---------- ВЫБРАННЫЙ ТЕКСТ

Даже и не будучи поклонником Анатоля Франса, нельзя все-таки без раздражения и уныния читать все то, что о нем сейчас пишется. Его официальные хвалители притихли и притаились. Его подлинные противники молчат из чувства приличия. Зато нет журнала, нет еженедельника, где бы за какой-либо неведомой подписью не доказывалось, что все, что написано Франсом, никуда не годится.
«Анатоль Франс? Второстепенный эссеист», — читаем мы в «Журнал Литтерэр».
Если это столь очевидно всем французским Петровым и Сидоровым, если они так в этом убеждены, то почему же они раньше об этом молчали, пока их как будто с цепи не спустили?
Некоторые из молодых французских писателей Франса почти не читали. Они могли бы решить, что он, вероятно, не так уж плох, если не нравится Фернанду Дивуару и опереточному комику Дранему.
«Элеонора Дузе» Шнейдера не есть ни биография покойной актрисы, ни критический очерк ее деятельности. Это книга размышлений. Дузе — предмет этих размышлений, с которыми переплетается рассказ о нескольких встречах автора с ней, в последние годы ее жизни.
Эдуард Шнейдер, не зная Дузе, послал ей рукопись одной из своих драм. Дузе ответила через несколько дней короткой запиской, полной восхищения. Позднее она хотела эту драму сыграть, но это ей так и не удалось.
Что пленило Дузе в творчестве Шнейдера? По-видимому, то презрение к театральности, то пренебрежение эффектами и «духовность», которые, ли ее к Ибсену. Ошиблась ли она в оценке Шнейдера или нет — безразлично. Показательно то, что она чувствовала непреодолимое отвращение ко всему современному театру и говорила, что нужны «новые катакомбы», куда сходились бы простые, неискушенные люди и где можно было бы «все», т. е. весь театр, начать сначала.
Она жаловалась на современников. Они, даже и в последние годы, еще уговаривали ее сыграть «Даму с камелиями» и скучали, когда она играла «Женщину с моря», «дорогую» Эллиду, любимейшую свою роль.

--------------------
---------- ИЗВЛЕЧЁННЫЕ ДАННЫЕ

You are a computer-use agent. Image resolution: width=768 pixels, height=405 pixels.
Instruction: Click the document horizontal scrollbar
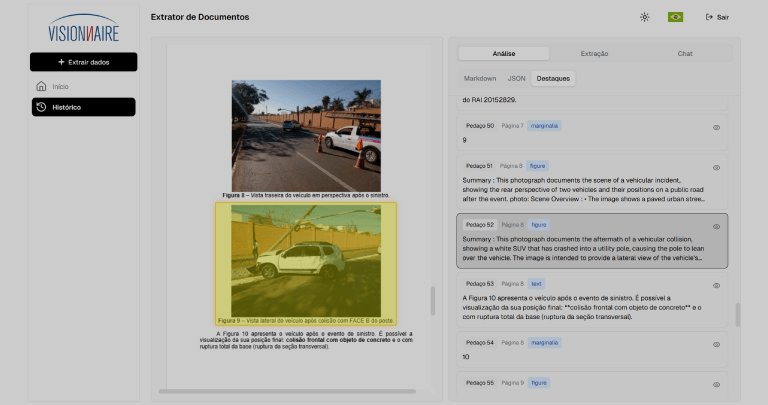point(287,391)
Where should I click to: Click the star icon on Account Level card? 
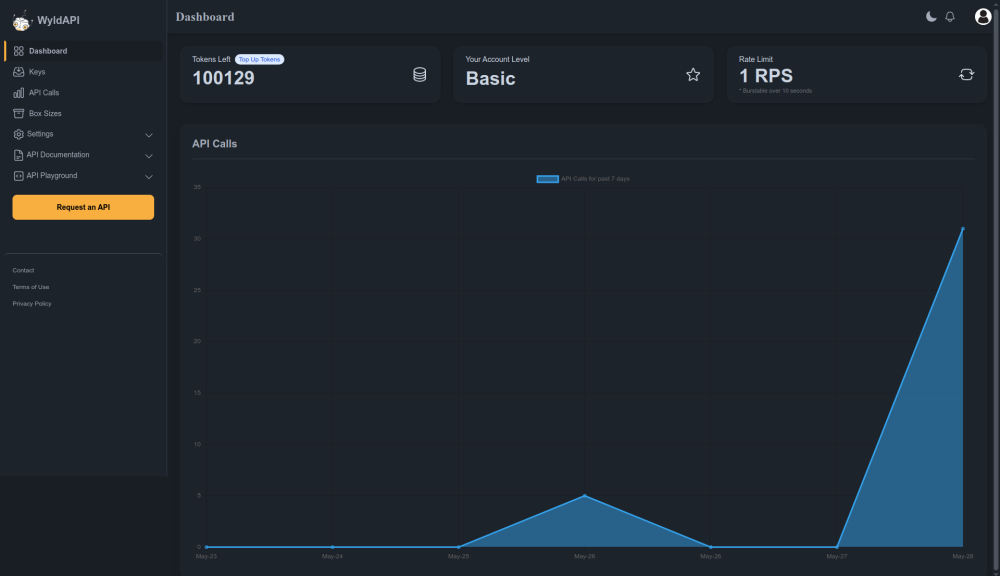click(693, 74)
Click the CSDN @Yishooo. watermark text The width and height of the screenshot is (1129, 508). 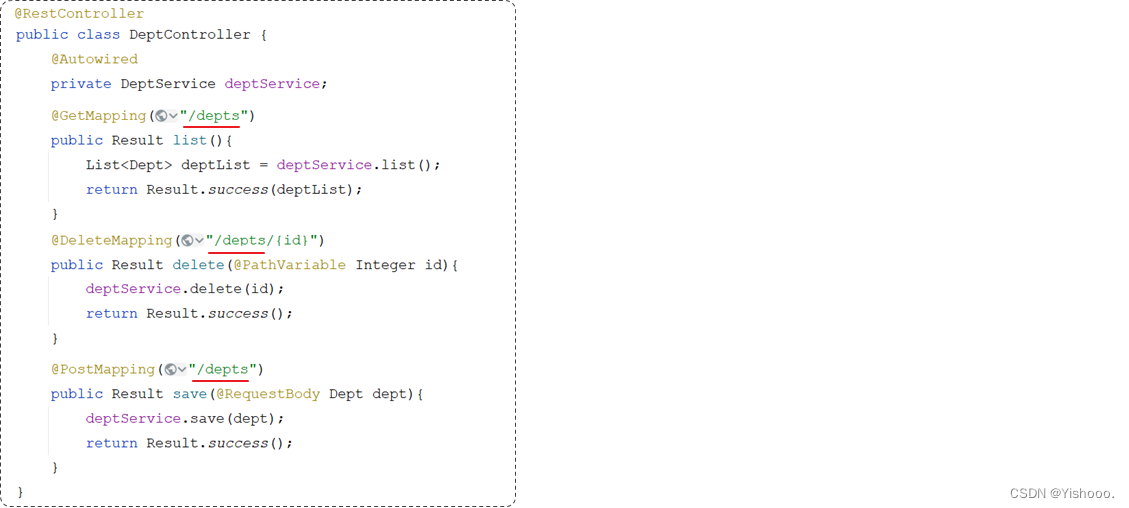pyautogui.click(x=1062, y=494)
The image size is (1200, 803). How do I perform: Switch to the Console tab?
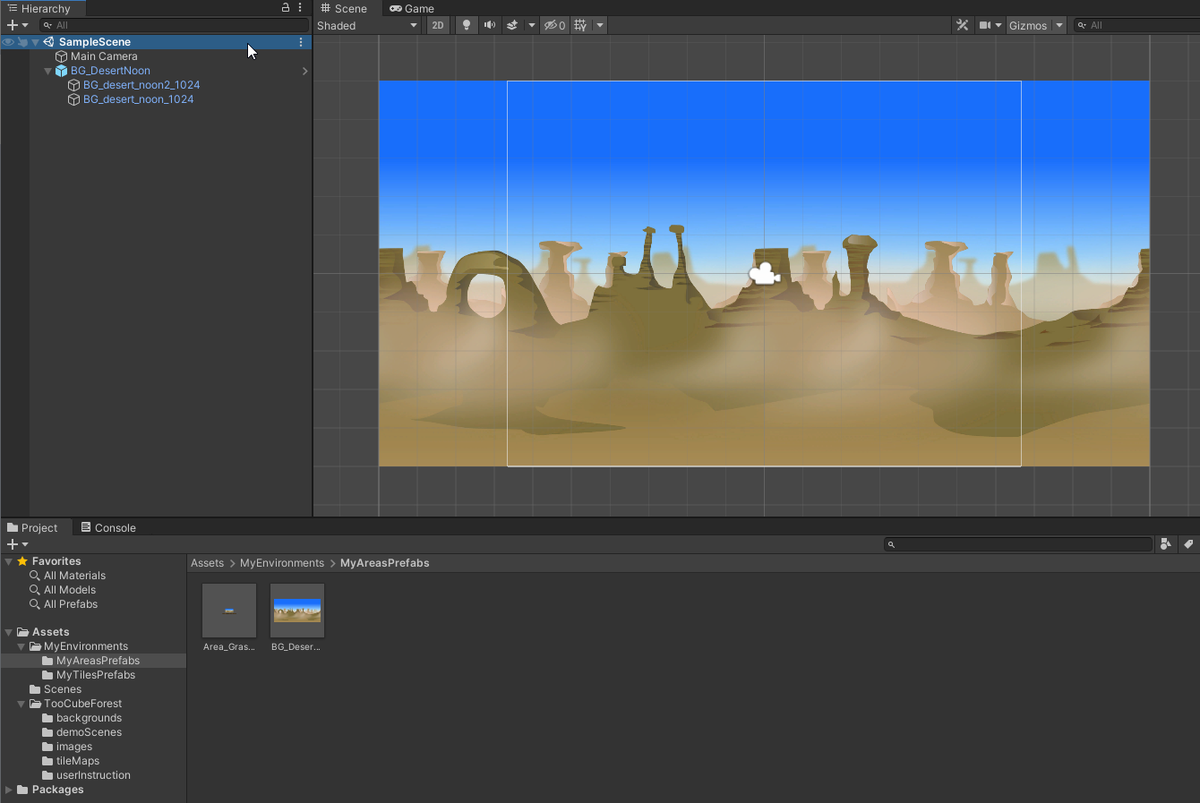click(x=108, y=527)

--------------------

▶ ЗАДАЧА: Воспроизведите отрывок из текста о Франсе и Дузе: начните со слов «Эдуард Шнейдер, не» и закончите словами «и не удалось.». При этом замените «через несколько дней» на «через неделю».

▶ ПОЛНЫЙ ОТВЕТ:
Эдуард Шнейдер, не зная Дузе, послал ей рукопись одной из своих драм. Дузе ответила через неделю короткой запиской, полной восхищения. Позднее она хотела эту драму сыграть, но это ей так и не удалось.